Thanksgiving 2020
For the past nine years, Morris and I have spent nearly every Thanksgiving in northern New Jersey with his cousin’s family. We congregate in mid- to late-afternoon in the beautiful home of his cousin’s son, David. It is the perfect home for entertaining large parties, and we often have 25 or more people there: all the cousins, and their cousins from the “other sides” of their families; an old family friend who arrives each year bearing a bottle of good Scotch; another who arrives with a marvelous baked good from somewhere wonderful.
This particular cousin and his wife keep kosher, so we have a meat meal. First the appetizers: baked kosher beef salami and tiny pigs in a blanket for the meat-lovers, a vegetable tray with hummus for everyone else. There is wine—with toasts to family, and a special nod to Rebecca, who makes so much of the meal possible, though of course we all arrive bearing sides or desserts.
And then there is the meal: roasted turkey and a baked corned beef that is out of this world, stuffing (technically dressing, as it is cooked on the side), and sauerkraut, and roasted vegetables (from Morris’s cousin’s cousins), and cranberry bread (my contribution—made using my great-grandmother’s recipe), and a side dish of pasta and rice that I adore. A salad from our other cousins, and a cold pea salad that is hard to describe but wonderful. There are more dishes, as well, most years. After a long, lingering dinner full of conversation and catching up, food and festivity, we clear the table, load the dishwasher, and take a break.

RECORDED DATA -
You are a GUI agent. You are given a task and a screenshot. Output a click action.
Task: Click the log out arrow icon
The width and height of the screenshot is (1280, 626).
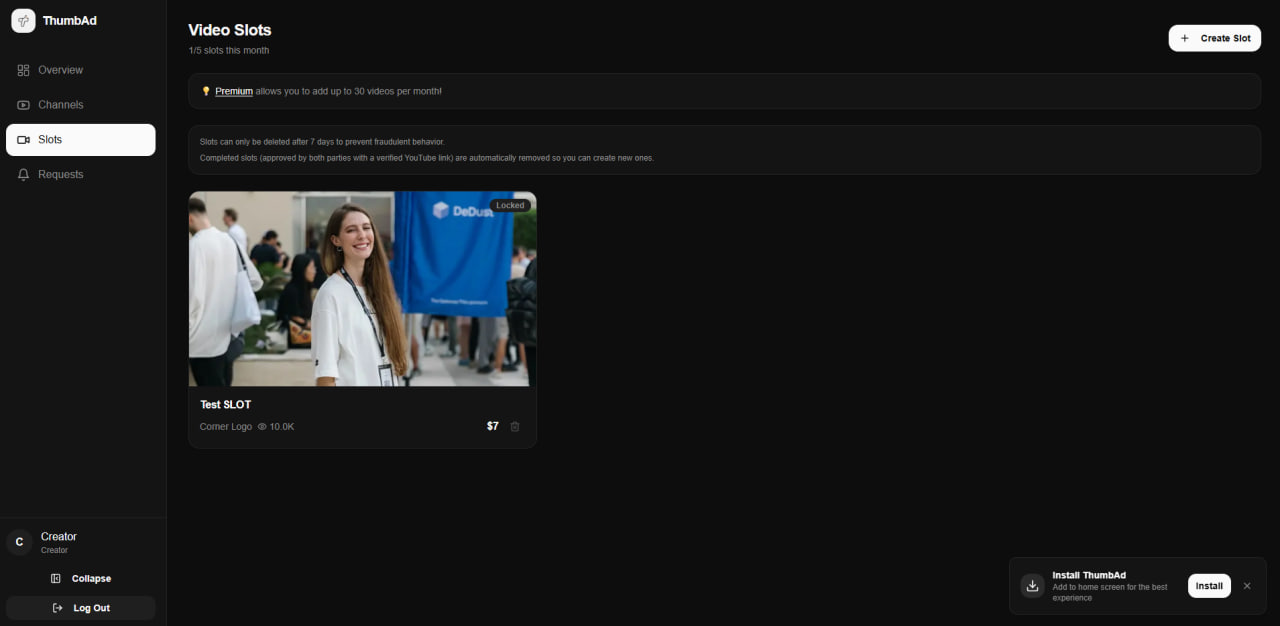(x=58, y=608)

STATED GOAL 1 - Name every appetizer that the Thanksgiving essay mentions.
STATED GOAL 2 - Quote the passage of the Thanksgiving essay that starts with the words containing "This particular cousin" and finishes with "sides or desserts.".
STATED GOAL 3 - Pick up the Thanksgiving essay after its final sentence and keep writing.
The material above comes from a separate source.

RIGHT ANSWER 1 -
- Baked kosher beef salami
- Tiny pigs in a blanket
- A vegetable tray with hummus

RIGHT ANSWER 2 -
This particular cousin and his wife keep kosher, so we have a meat meal. First the appetizers: baked kosher beef salami and tiny pigs in a blanket for the meat-lovers, a vegetable tray with hummus for everyone else. There is wine—with toasts to family, and a special nod to Rebecca, who makes so much of the meal possible, though of course we all arrive bearing sides or desserts.

RIGHT ANSWER 3 -
Often, the younger generation gathers around the piano, or pulls out a guitar, and there is music to accompany the chatter of those of us in the kitchen, at the table, or in the nearby family room to check on the football game or talk about whatever is new. Then we reconvene for dessert, the island in the kitchen having been switched from the main course buffet to an entirely new selection. There’s always an enormous fruit salad, cakes, perhaps a pie or cookies or mandelbrot. There is coffee and tea if you want it.
It is, to be honest, a completely wonderful holiday spent with remarkable people whom we love. It is nearly always free of discord, there’s no drama, the food and company are spectacular, and the only small regrets we have are that the drive is quite so long, and that we don’t see them more often.
This year will be vastly different.
Morris and I will be alone at home, where I am cooking a turkey breast, some mashed potatoes and stuffing, and some asparagus. We do not keep kosher, so I will also bake a classic pumpkin pie for us, as well as some cranberry bread.
This means that my workload isn’t really much different than any other Thanksgiving, since I always roast a turkey breast so we have leftovers for sandwiches and casseroles, and make stuffing because I love the one I make—it’s the way my Gramma Stewart taught me to make it, mostly, with torn up, slightly stale white bread, onions and celery cooked in butter, a can of chicken broth (or fresh if I have it) and an awful lot of Bell’s Poultry Seasoning. I always make an extra loaf of cranberry bread to keep at home, and usually make us a pie, too. It’s just the potatoes and side vegetable that are an addition this year.
It’s just that I usually make “our” meal on Friday, so we can enjoy Thanksgiving Thursday at his cousins’ home with fresh palates and enhanced appreciation.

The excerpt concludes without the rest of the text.